* **Work instruction**:
Set down exactly the lines below, starting at the one that contains "Viewport: 1270px width, 952px height." and ending at the one that contains "Select the second", with both of those lines included and nothing else.

* **Data**:
- - -
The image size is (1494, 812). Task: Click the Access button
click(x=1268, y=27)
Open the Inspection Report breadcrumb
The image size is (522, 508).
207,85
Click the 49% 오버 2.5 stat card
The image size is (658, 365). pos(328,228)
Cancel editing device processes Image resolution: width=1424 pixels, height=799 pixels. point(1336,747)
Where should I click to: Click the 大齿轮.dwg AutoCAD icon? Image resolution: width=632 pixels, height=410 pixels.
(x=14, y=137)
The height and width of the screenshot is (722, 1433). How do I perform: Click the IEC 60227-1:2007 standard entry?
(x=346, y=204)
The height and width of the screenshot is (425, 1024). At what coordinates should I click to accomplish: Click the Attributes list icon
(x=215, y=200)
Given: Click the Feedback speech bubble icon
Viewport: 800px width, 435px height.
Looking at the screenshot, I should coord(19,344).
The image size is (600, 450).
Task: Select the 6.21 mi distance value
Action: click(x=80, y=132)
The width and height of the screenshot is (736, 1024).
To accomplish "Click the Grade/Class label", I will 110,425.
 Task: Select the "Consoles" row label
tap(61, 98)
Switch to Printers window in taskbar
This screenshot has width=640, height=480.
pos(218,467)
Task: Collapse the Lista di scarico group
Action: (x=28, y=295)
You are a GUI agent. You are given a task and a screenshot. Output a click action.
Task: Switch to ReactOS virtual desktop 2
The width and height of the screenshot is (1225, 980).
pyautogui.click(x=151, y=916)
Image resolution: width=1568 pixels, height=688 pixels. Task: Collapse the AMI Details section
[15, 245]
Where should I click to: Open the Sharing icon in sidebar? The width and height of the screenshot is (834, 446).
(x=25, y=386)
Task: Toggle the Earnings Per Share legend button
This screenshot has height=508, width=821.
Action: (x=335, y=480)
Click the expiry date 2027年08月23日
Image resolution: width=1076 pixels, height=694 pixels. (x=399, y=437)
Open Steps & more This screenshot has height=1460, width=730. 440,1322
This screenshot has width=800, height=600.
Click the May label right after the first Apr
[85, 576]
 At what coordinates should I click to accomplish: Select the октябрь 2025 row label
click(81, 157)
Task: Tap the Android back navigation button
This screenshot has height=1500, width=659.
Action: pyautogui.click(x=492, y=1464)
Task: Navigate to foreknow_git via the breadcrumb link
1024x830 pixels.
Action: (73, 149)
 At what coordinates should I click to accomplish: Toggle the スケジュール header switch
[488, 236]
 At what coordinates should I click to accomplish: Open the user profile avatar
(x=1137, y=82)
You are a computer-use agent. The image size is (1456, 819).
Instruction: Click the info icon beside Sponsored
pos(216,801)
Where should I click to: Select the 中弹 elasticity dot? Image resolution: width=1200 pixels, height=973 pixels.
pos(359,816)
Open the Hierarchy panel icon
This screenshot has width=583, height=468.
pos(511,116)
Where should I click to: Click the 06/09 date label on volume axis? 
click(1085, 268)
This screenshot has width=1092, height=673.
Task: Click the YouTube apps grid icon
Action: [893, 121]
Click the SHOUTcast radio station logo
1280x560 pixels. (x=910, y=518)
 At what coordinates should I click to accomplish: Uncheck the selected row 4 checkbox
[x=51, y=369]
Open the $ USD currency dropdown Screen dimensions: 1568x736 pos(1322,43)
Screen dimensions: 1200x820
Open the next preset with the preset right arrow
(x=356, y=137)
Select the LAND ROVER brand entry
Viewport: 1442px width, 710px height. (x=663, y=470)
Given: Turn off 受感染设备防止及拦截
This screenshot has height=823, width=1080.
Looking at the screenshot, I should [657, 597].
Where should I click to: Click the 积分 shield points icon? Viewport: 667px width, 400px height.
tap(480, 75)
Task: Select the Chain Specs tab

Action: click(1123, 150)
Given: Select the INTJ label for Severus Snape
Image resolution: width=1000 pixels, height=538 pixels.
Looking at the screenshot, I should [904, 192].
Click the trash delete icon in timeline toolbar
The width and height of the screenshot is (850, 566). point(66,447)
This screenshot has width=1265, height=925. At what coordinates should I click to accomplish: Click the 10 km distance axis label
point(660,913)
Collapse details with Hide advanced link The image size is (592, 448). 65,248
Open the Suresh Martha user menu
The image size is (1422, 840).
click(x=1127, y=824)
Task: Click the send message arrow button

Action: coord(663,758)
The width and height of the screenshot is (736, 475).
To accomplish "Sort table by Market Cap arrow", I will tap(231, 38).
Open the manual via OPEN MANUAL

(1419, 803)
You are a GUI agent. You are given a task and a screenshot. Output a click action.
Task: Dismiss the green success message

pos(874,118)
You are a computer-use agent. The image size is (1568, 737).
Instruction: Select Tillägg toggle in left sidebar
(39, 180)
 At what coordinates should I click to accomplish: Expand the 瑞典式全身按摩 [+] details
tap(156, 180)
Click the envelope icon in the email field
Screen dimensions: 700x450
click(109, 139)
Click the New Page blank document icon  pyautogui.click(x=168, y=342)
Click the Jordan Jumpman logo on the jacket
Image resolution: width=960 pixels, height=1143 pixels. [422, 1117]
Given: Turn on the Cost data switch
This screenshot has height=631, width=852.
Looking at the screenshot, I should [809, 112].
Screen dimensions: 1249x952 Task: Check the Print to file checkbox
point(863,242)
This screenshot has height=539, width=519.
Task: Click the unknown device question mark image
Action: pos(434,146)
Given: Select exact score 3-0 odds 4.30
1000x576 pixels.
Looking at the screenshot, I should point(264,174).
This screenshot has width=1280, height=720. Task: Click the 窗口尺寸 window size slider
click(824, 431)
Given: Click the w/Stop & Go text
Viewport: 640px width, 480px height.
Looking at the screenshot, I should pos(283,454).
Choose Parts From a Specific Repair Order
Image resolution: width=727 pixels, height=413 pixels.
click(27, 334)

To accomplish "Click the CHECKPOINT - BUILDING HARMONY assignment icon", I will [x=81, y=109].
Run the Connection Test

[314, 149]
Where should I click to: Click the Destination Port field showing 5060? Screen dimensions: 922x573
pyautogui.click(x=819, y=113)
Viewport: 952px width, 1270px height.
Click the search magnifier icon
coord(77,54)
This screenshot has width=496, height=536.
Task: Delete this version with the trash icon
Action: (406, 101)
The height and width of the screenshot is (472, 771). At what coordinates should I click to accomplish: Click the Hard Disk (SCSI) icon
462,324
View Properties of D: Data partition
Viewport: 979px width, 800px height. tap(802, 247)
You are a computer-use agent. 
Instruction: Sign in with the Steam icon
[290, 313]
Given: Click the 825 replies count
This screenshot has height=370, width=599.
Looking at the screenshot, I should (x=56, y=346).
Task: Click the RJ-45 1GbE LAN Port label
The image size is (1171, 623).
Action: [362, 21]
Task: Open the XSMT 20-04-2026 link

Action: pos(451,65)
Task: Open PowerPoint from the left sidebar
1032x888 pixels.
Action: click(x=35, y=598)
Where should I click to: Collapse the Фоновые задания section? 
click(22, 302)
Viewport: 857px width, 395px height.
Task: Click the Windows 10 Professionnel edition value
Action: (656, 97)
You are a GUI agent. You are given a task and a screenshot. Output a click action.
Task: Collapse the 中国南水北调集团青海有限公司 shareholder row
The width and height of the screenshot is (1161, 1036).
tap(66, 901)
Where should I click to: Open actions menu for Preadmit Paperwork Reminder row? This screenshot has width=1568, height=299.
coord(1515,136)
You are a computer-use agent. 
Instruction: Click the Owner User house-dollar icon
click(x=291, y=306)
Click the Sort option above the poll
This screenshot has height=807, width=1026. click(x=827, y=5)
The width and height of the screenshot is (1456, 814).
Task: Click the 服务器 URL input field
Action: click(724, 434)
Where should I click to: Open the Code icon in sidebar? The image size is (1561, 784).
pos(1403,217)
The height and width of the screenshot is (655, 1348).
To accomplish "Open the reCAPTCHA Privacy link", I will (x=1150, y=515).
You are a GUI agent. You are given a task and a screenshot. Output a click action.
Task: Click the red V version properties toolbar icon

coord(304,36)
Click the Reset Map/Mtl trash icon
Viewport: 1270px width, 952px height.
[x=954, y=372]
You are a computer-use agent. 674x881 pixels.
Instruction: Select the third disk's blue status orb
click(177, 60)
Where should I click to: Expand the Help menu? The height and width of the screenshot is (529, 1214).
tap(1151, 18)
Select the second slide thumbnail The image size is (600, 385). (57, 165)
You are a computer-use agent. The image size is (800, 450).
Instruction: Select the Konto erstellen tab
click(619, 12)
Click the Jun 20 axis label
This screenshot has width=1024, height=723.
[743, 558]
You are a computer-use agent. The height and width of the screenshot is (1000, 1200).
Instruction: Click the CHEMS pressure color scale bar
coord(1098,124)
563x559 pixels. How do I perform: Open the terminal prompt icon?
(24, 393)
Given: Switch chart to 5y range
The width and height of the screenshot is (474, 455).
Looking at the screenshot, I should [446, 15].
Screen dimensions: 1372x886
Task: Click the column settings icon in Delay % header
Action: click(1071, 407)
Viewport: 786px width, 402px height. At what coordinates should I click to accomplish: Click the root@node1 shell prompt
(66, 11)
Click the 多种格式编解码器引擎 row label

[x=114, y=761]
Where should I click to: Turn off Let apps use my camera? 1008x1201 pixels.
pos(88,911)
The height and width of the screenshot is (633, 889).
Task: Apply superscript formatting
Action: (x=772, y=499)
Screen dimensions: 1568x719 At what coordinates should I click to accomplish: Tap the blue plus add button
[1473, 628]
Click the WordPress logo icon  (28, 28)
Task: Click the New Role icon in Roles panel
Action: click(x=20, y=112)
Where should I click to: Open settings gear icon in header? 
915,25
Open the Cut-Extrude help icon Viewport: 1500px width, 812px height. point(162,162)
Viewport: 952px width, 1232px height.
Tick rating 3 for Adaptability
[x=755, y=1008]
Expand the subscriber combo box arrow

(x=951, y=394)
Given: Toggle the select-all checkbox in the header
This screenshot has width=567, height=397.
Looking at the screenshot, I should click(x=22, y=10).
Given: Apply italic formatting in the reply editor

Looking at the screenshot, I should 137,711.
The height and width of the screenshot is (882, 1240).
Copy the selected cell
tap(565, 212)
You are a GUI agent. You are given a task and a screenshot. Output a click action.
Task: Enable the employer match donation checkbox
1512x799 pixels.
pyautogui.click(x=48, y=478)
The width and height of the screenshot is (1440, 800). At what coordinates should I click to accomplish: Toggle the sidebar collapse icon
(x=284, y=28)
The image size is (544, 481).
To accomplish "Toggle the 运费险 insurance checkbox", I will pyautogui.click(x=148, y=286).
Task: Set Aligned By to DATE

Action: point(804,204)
- - -
* **Reply**:
Viewport: 1270px width, 952px height.
[x=954, y=372]
You are a computer-use agent. 674x881 pixels.
Instruction: Select the third disk's blue status orb
click(177, 60)
Where should I click to: Expand the Help menu? The height and width of the screenshot is (529, 1214).
tap(1151, 18)
Select the second slide thumbnail The image size is (600, 385). (57, 165)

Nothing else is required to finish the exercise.